I am fresh back from a 3 days trip in the North of Italy, my first trip on Italian land. The opinions are divided on the internet, many recommend the area, many don’t, but as I think that everybody should have their own experience, this is mine in Milan. First I need to say that I was expecting for Italy to be something like a bigger sister of Spain and since Spain is my second favorite country in Europe until now, my expectations were set right up high. Unfortunately, too high. I was expecting, maybe, for people to be rude and to be fooled in a restaurant or two (there’s no holiday without it), but I’ve never expected to pay so many money on food and drinks. To pay 6e for a normal beer I think it’s just too much, in a country in which the medium salary is 1600e/month. We’ve spent more than 75% of our budget on food, because everything was overpriced. I had a big shock because of the prices and I’m still a little bit the same, since I’ve found the area expensive as Denmark, so more expensive than The Netherlands.

wp-1485195578260.jpgI’ve divided the 3 days in: Bergamo, Bologna and Milan. We’ve rented an apartment on Airbnb in Navigli quarter, Milan, and pay attention – even if you rent through Airbnb you still need to pay the tourist tax. The name of the neighborhood comes from the 2 canals which are surrounded by terraces and pubs, a place in which young people come together to spend their free time, especially in the night. In each of the 3 nights the streets were crowded, you could hear the laughter and see the smoke of a joint shared between friends. It was almost similar with the center of Amsterdam, you could easily feel the smell of weed, people talking loudly, enjoying a nice evening out, even at 4 C degrees. If you would like to see another part of the city I truly recommend you to visit it during the night, especially around 1:00 am on a weekend. It’s just another world, born behind the gate of the fashioned financial city of Italy. The canals are only 2 km away from the heart of the city, passing through multiple gates of Tinicese:


In these 3 days we’ve walked 70 km, from which 30 in Milan, most of them during the night and on half of Sunday.
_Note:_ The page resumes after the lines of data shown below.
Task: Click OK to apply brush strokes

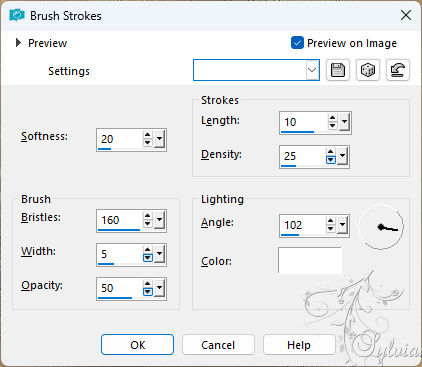Action: pyautogui.click(x=137, y=345)
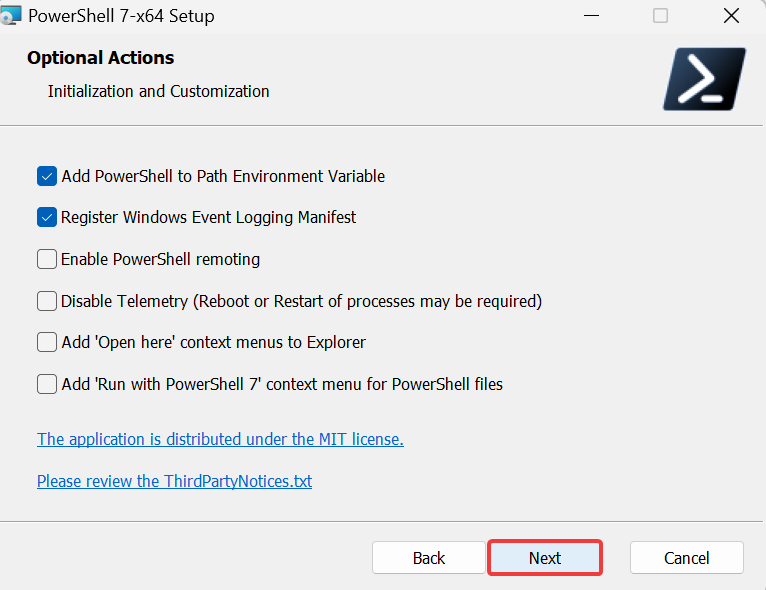Tick the Disable Telemetry checkbox
The height and width of the screenshot is (590, 766).
pyautogui.click(x=47, y=301)
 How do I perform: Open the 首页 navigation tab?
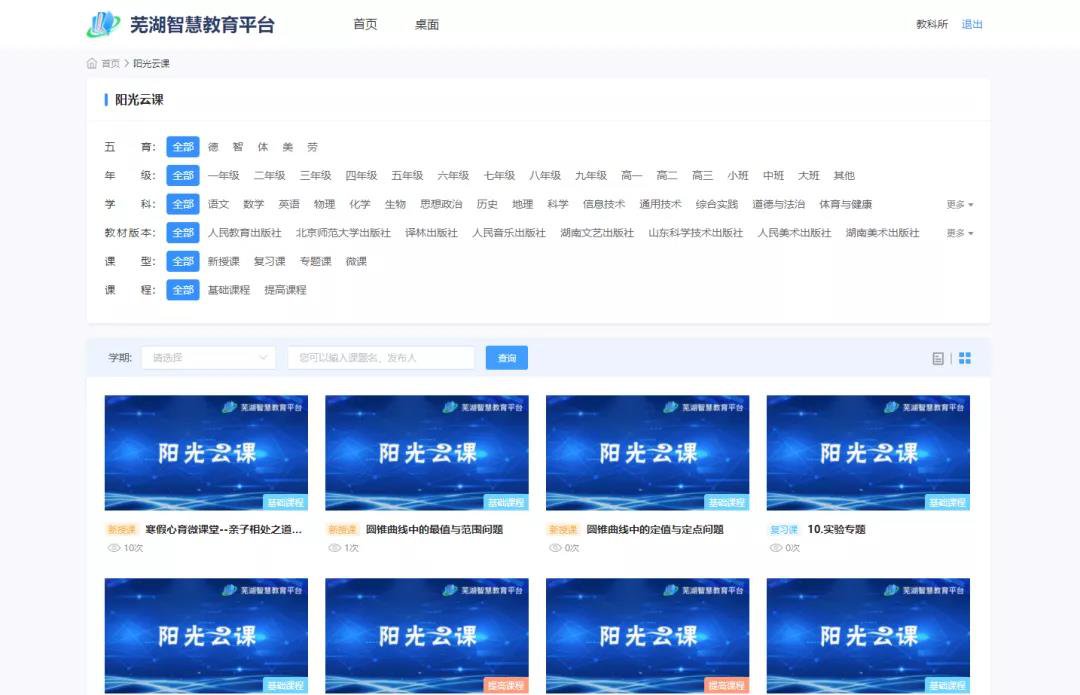[x=365, y=25]
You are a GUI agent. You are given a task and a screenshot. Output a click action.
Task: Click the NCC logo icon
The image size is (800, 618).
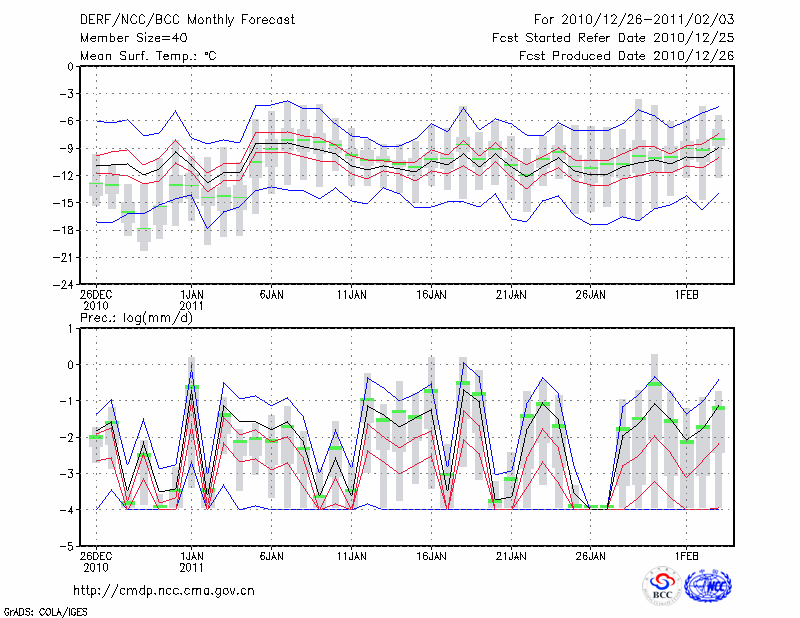[707, 586]
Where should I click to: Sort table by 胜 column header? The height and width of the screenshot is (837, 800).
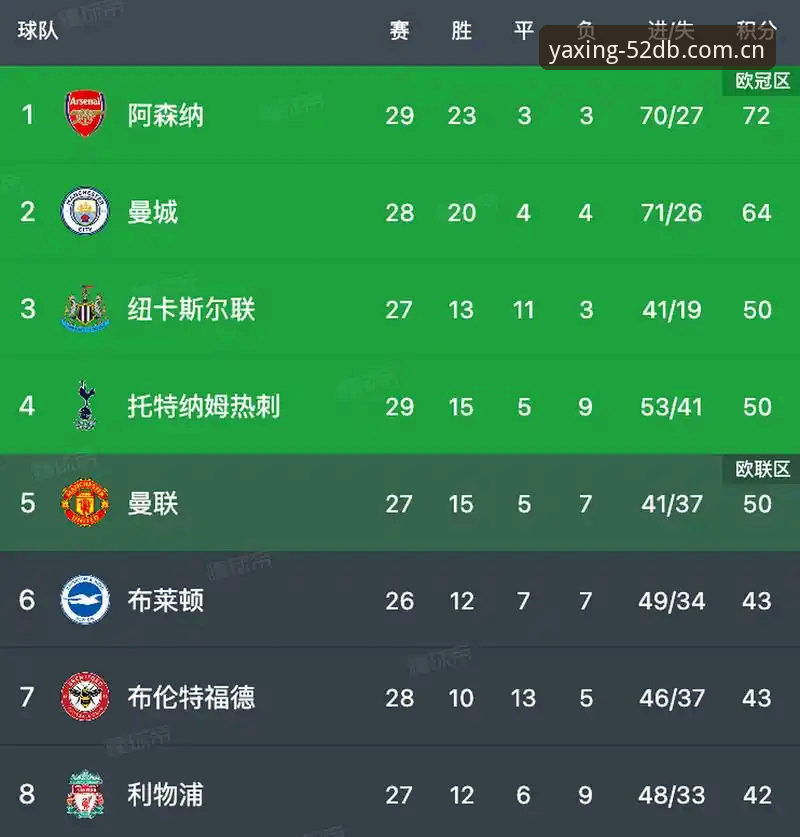click(x=462, y=30)
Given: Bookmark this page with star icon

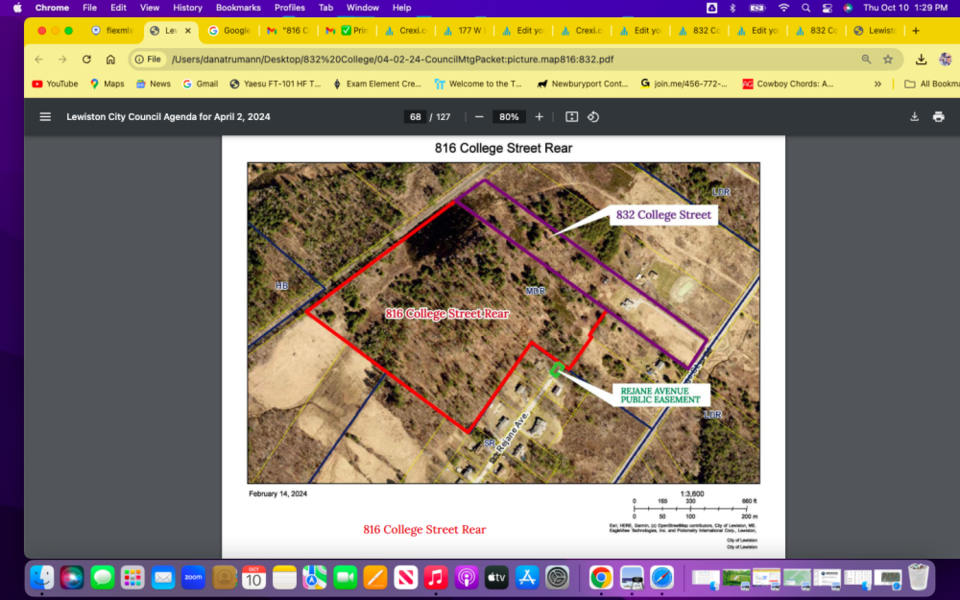Looking at the screenshot, I should [887, 59].
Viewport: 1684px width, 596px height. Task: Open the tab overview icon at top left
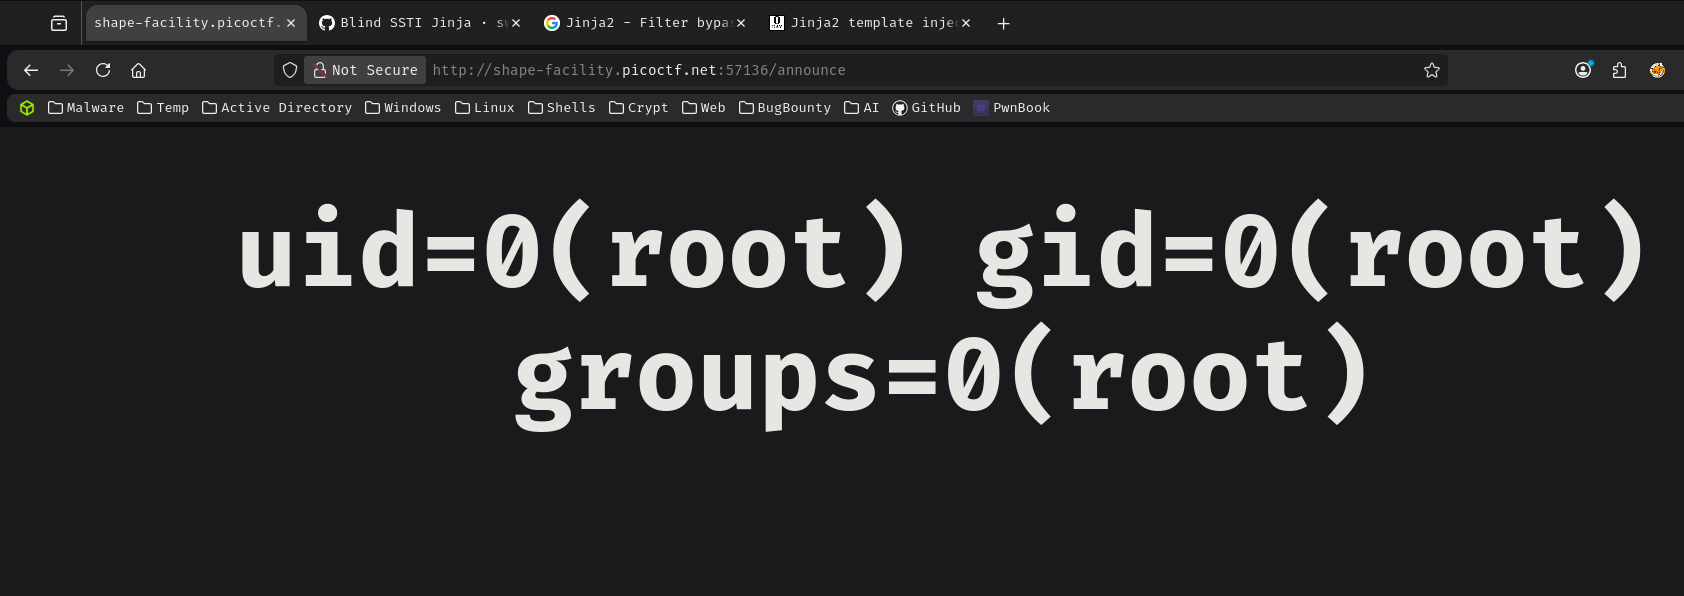pos(59,23)
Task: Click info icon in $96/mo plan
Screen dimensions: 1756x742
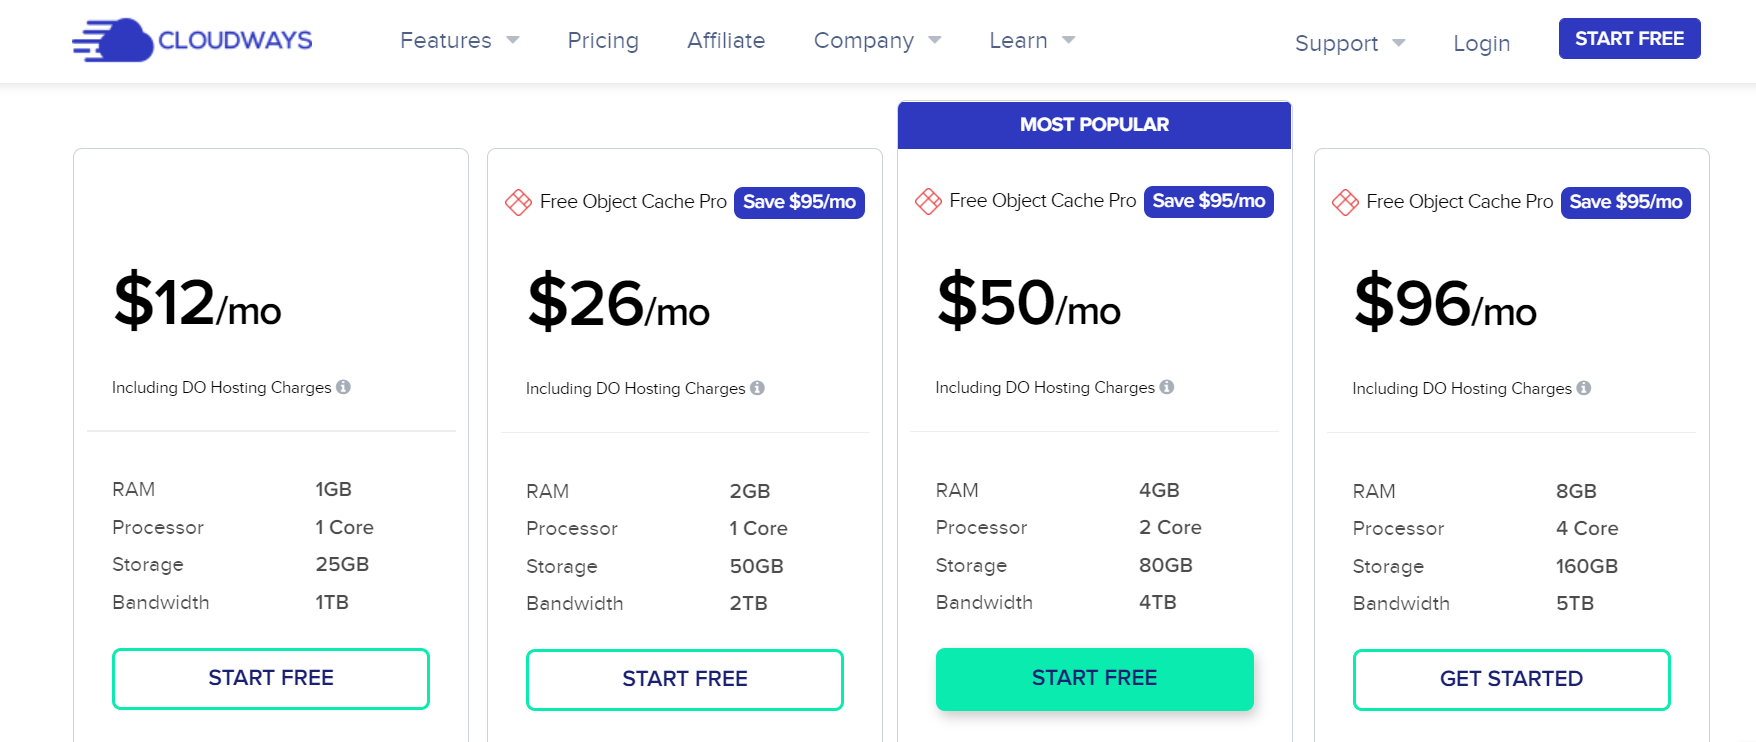Action: click(x=1584, y=388)
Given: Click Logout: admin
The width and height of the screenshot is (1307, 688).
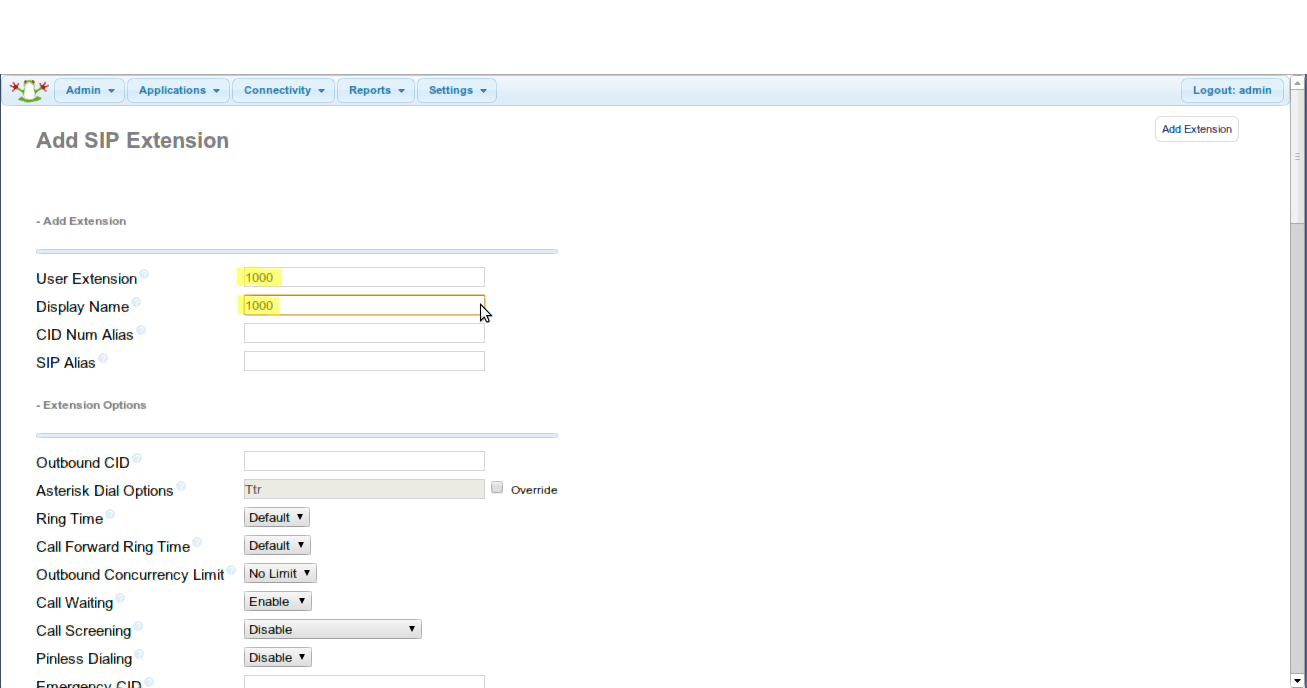Looking at the screenshot, I should click(1232, 90).
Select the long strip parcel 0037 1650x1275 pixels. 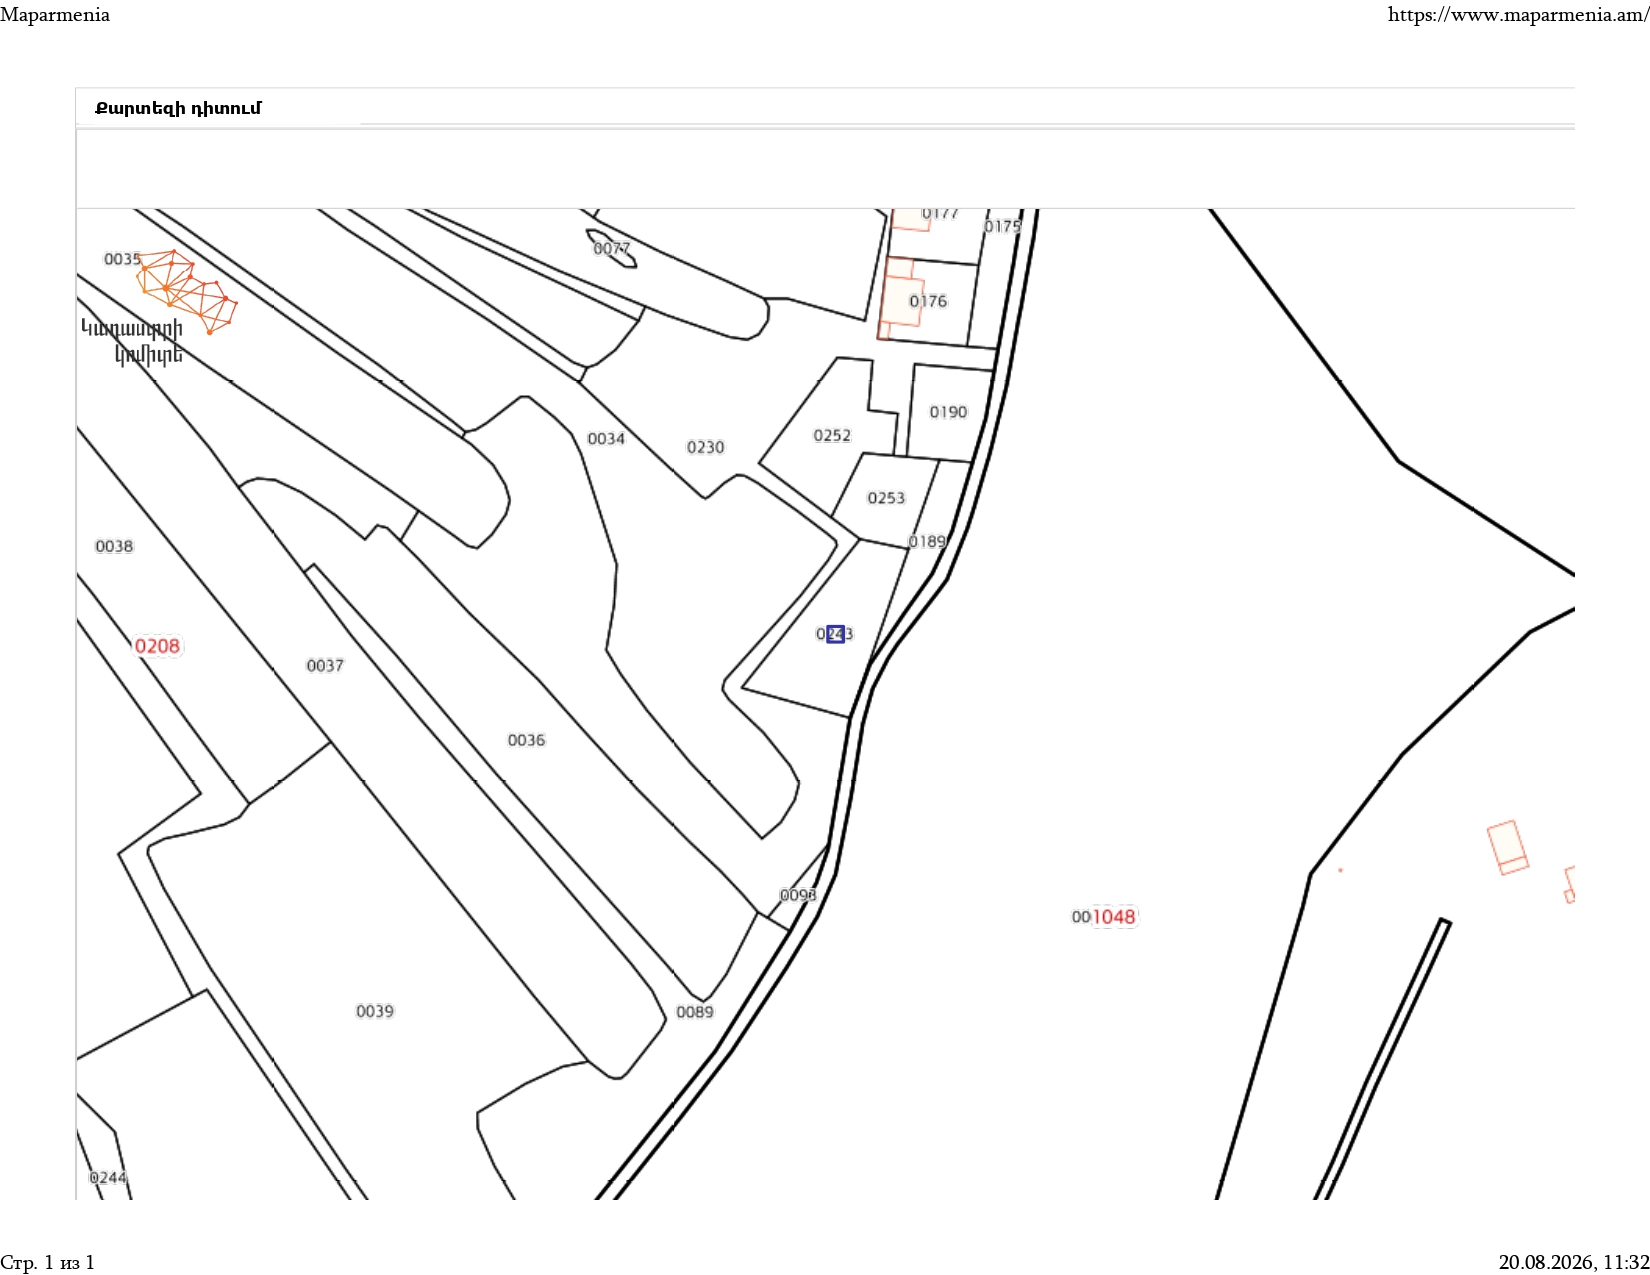pyautogui.click(x=325, y=665)
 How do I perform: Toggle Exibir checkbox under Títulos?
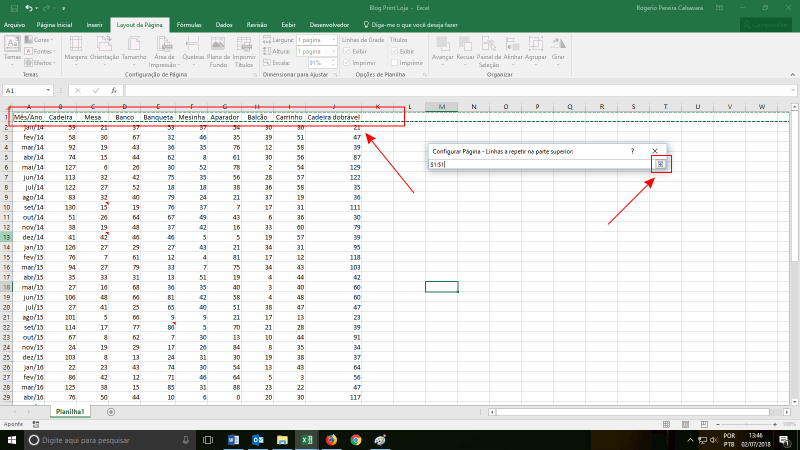point(394,50)
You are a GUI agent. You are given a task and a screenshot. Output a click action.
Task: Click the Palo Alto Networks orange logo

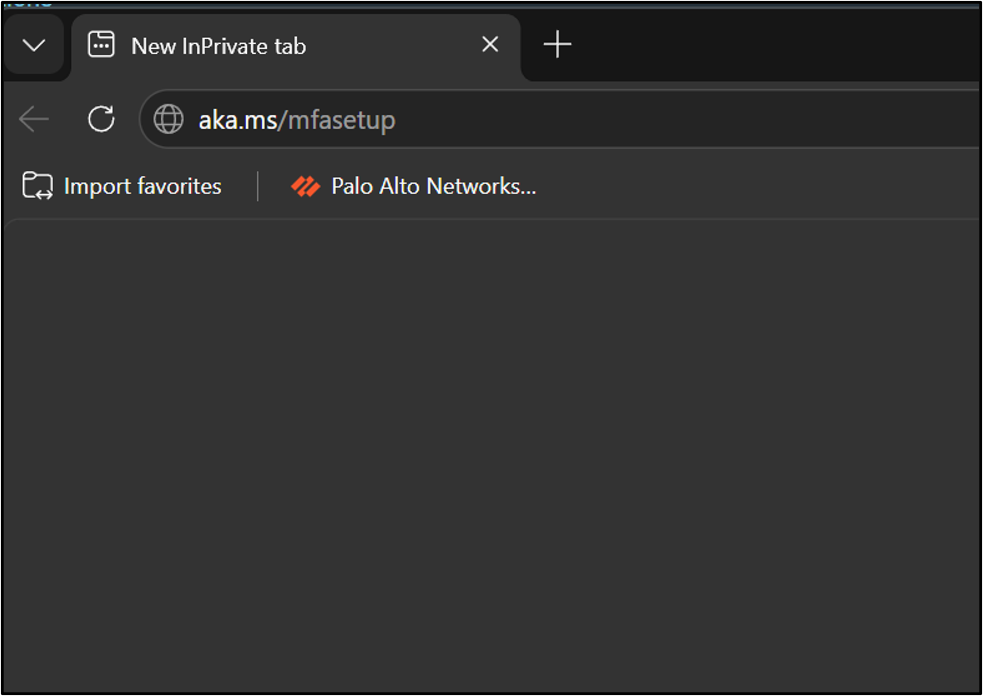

One of the places I’ve liked is Castle Sforzesco, especially because through it’s gates I’ve admired in one morning the sunrise and in the last evening the sunset.


Between Giuseppe Garibaldi’s statue and the Arch of Peace you can visit Sforzesco Castle and Sempione park, which is not extraordinary, but can be a nice walk. Take only a lot of patience with you, because from corner to corner you will hear “ma friend, weed?” and you will need some nerves to keep on going. Or maybe we have something “special”, since this is the 4th country where weed is illegal but we are offered on the street?

And now if I’ve mentioned Garibaldi – this is also the name of the “financial plaza” of Milan, the place with the sky towers, the neighborhood in which corporations have their headquarter. A stroll in the evening is mandatory while visiting Milan, only to see the brightness of the buildings in the dark of the night.

From Garibaldi, the street brings us to Brera neighborhood, the one I’ve liked most. The paved streets, the old buildings, the terraces make the quarter unique in a metropolitan city and the beautiful churches – hidden gems behind the main boulevards. Another nice area not far from Garibaldi is Turati, where I’ve observed the nicest and tidiest balconies:

The top attraction of the city is considered Milan’s Cathedral (Duomo), the white cathedral built and rebuilt in a period of 600 years. Compared with the other cathedrals I saw until now, this one is one of the favorites, being the brightest one with the marble exterior.



Right next to the cathedral an impressive shopping gallery is placed. The prices are hard to read for a common human (like me), even a soup is 22e, not to mention the overwhelming labels of Prada or Versace products. Anyway a stroll in the small shopping area shouldn’t be missed especially because of the glass roof, which is surrounded by paintings.


With this being said I’m ending my story of Milan. My personal conclusion is that it is a true metropolitan city and should be visited if this is your type. For me, being totally unfashionable person, searching more the nature or history, the city didn’t offered much. Most of the time I’ve felt a little bit insecure, because, the irony of life, where’s too much wealth there’s too much begging too – in some of the areas people will push you to give them some money or they will analyze your pockets deeply.